YOUR TASK: Copy the rows below word for word, leaving out the pictures.

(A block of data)
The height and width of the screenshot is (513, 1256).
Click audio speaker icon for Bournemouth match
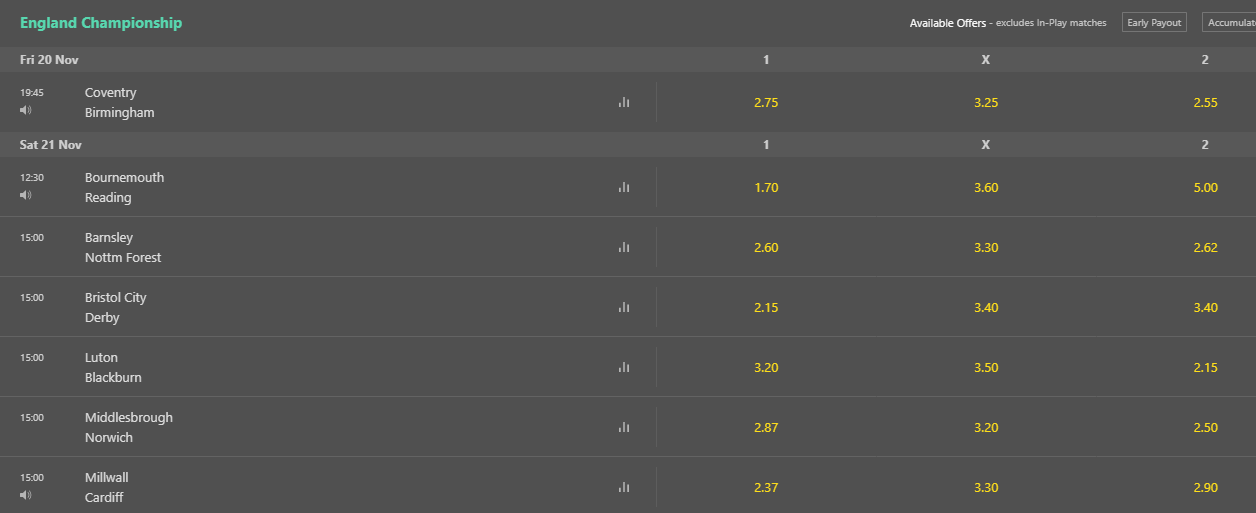[x=26, y=195]
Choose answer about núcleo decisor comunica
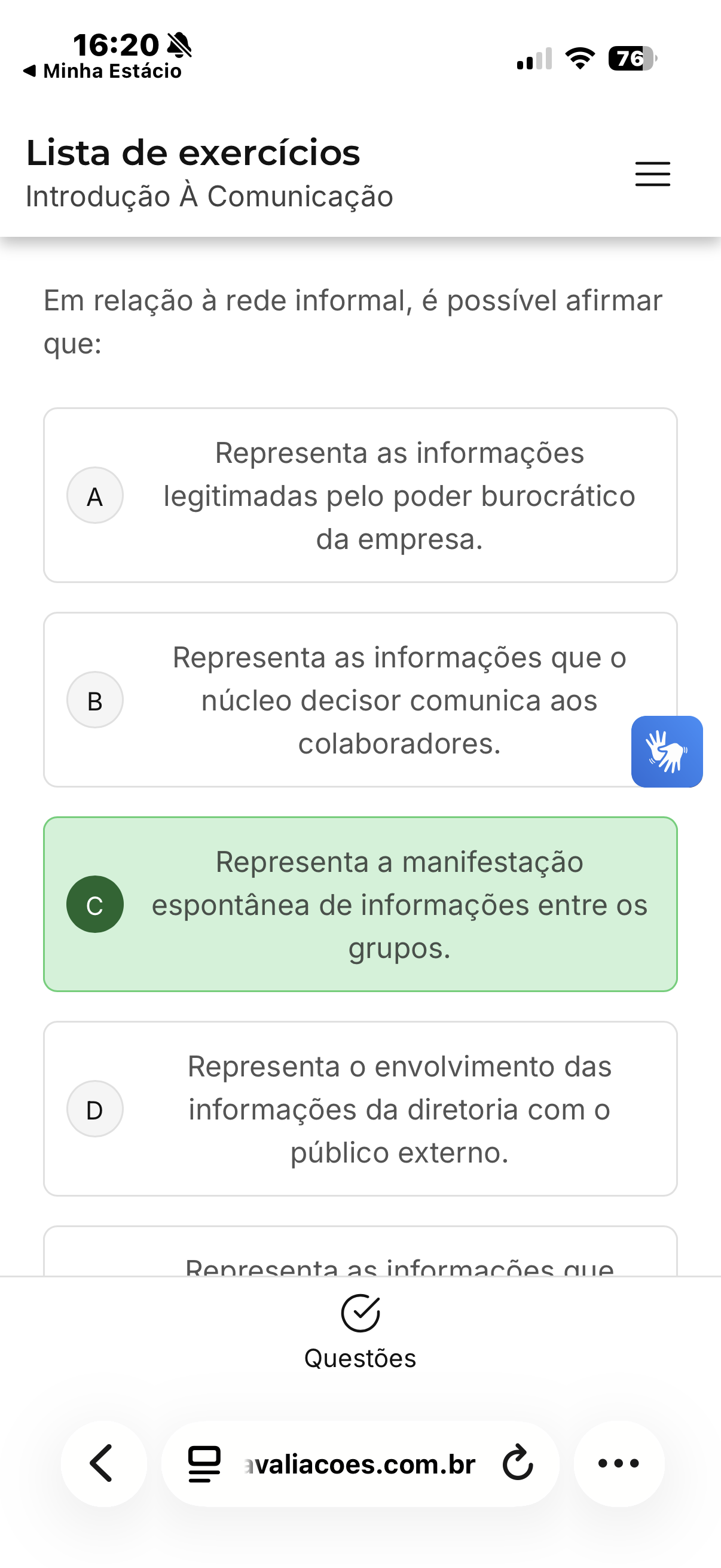 point(360,700)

SOLUTION:
The height and width of the screenshot is (513, 1256).
Click audio speaker icon for Bournemouth match
[x=26, y=195]
Choose answer about núcleo decisor comunica
 point(360,700)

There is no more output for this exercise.